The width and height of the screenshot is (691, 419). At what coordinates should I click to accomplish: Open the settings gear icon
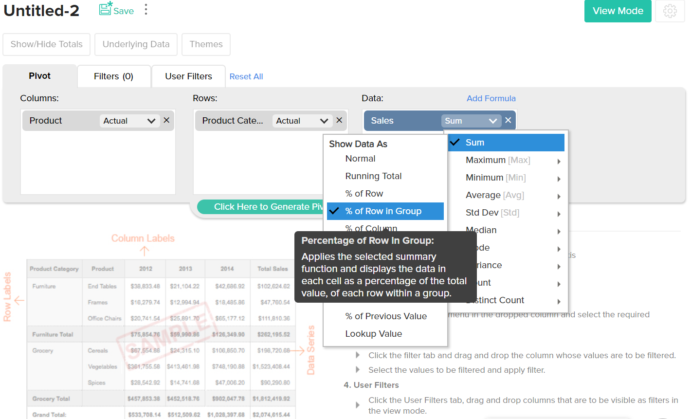coord(670,11)
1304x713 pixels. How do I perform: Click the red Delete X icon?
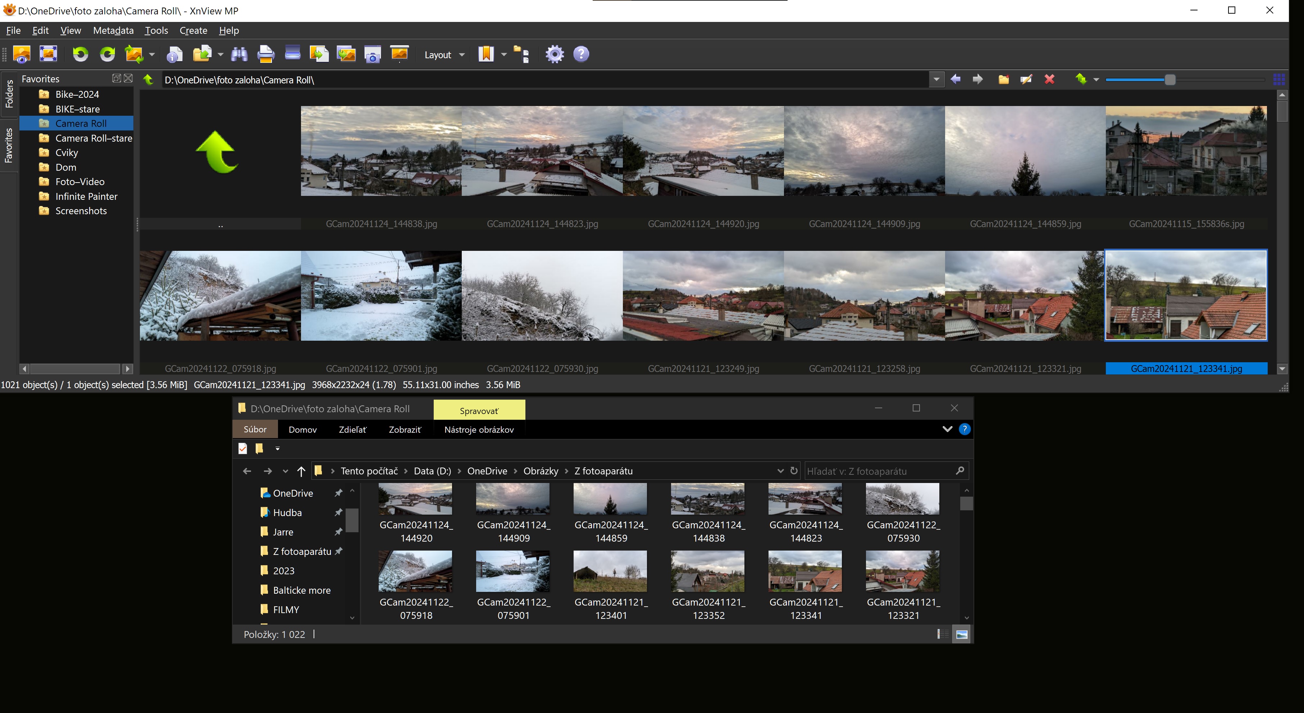click(1049, 79)
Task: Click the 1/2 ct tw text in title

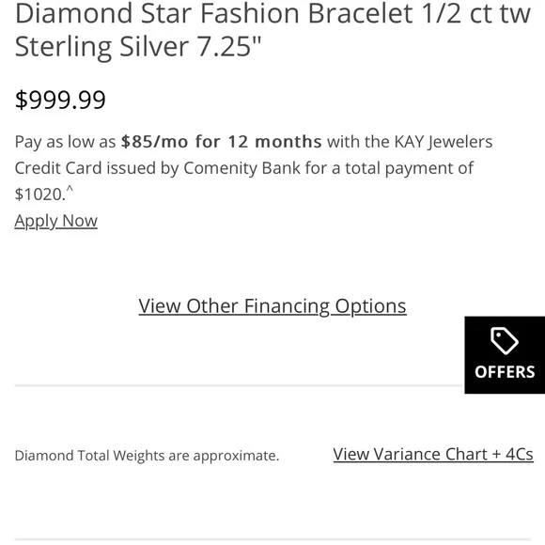Action: [472, 13]
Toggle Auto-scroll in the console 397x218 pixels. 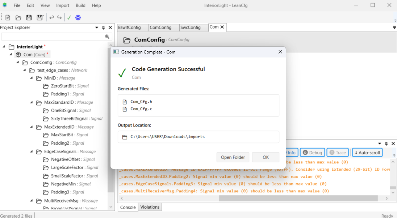367,153
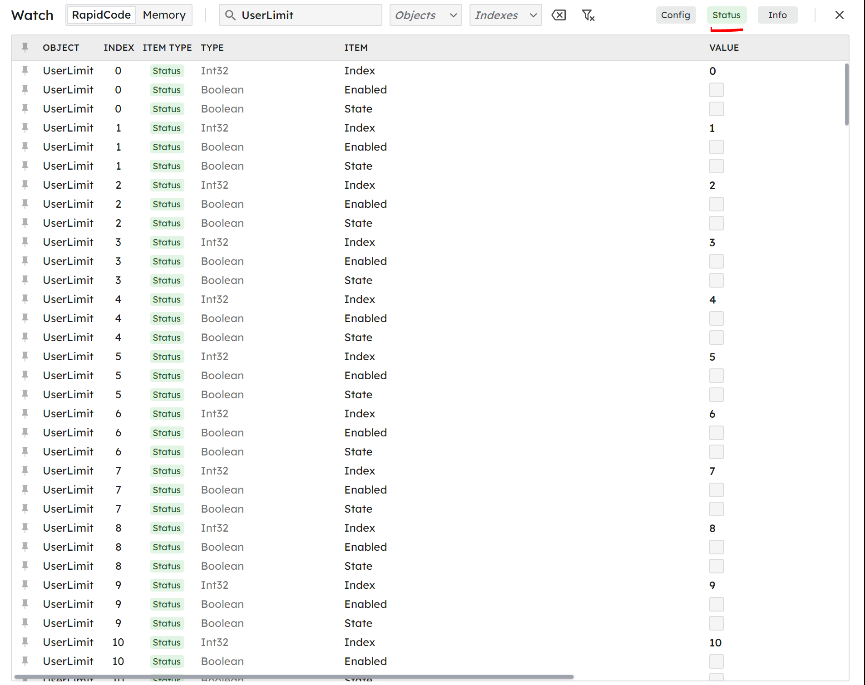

####

• **Instruction**: Could you update the items from the very start through the line that contains "Action: [472, 13]", swapping "icon" for "button" and keeping everything else as it is? Omit the pictures from your answer.

• **Solved problem**:
The width and height of the screenshot is (691, 419). At what coordinates should I click to accomplish: Open the settings gear button
coord(670,11)
1304x713 pixels. How do I perform: Click the red Delete X button?
click(1049, 79)
Task: Click the 1/2 ct tw text in title

Action: [472, 13]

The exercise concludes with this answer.